╭─ Data

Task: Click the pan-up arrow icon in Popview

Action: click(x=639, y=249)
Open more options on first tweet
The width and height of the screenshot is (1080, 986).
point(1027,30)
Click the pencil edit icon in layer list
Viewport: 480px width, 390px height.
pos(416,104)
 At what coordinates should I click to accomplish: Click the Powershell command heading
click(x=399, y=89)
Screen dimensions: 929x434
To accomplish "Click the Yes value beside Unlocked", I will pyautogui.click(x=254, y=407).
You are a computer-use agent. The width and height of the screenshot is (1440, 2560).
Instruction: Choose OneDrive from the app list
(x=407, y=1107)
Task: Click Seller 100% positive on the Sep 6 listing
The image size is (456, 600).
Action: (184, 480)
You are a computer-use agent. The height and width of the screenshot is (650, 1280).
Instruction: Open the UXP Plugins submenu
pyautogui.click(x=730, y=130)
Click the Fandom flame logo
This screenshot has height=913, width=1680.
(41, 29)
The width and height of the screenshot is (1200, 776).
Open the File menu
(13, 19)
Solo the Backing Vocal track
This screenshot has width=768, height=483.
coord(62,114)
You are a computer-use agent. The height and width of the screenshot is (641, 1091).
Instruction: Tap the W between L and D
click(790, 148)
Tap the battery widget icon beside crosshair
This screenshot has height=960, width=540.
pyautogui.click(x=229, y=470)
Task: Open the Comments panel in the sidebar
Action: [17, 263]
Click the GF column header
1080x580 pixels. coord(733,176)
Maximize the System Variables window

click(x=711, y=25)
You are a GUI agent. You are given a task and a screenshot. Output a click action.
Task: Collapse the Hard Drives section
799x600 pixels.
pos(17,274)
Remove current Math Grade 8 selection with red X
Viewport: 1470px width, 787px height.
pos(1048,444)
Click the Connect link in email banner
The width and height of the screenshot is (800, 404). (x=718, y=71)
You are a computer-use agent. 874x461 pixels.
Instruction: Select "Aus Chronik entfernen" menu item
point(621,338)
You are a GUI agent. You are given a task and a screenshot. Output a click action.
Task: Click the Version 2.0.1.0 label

╰─

## What you will do
The response must restate every entry word for word.

## Task solution
Task: Click the pan-up arrow icon in Popview

Action: click(x=639, y=249)
Open more options on first tweet
The width and height of the screenshot is (1080, 986).
point(1027,30)
Click the pencil edit icon in layer list
Viewport: 480px width, 390px height.
pos(416,104)
 At what coordinates should I click to accomplish: Click the Powershell command heading
click(x=399, y=89)
Screen dimensions: 929x434
To accomplish "Click the Yes value beside Unlocked", I will pyautogui.click(x=254, y=407).
You are a computer-use agent. The width and height of the screenshot is (1440, 2560).
Instruction: Choose OneDrive from the app list
(x=407, y=1107)
Task: Click Seller 100% positive on the Sep 6 listing
The image size is (456, 600).
Action: (184, 480)
You are a computer-use agent. The height and width of the screenshot is (650, 1280).
Instruction: Open the UXP Plugins submenu
pyautogui.click(x=730, y=130)
Click the Fandom flame logo
This screenshot has height=913, width=1680.
(41, 29)
The width and height of the screenshot is (1200, 776).
Open the File menu
(13, 19)
Solo the Backing Vocal track
This screenshot has width=768, height=483.
coord(62,114)
You are a computer-use agent. The height and width of the screenshot is (641, 1091).
Instruction: Tap the W between L and D
click(790, 148)
Tap the battery widget icon beside crosshair
This screenshot has height=960, width=540.
pyautogui.click(x=229, y=470)
Task: Open the Comments panel in the sidebar
Action: [17, 263]
Click the GF column header
1080x580 pixels. coord(733,176)
Maximize the System Variables window

click(x=711, y=25)
You are a GUI agent. You are given a task and a screenshot. Output a click action.
Task: Collapse the Hard Drives section
799x600 pixels.
pos(17,274)
Remove current Math Grade 8 selection with red X
Viewport: 1470px width, 787px height.
pos(1048,444)
Click the Connect link in email banner
The width and height of the screenshot is (800, 404). (x=718, y=71)
You are a computer-use agent. 874x461 pixels.
Instruction: Select "Aus Chronik entfernen" menu item
point(621,338)
You are a GUI agent. You are given a task and a screenshot. Output a click action.
Task: Click the Version 2.0.1.0 label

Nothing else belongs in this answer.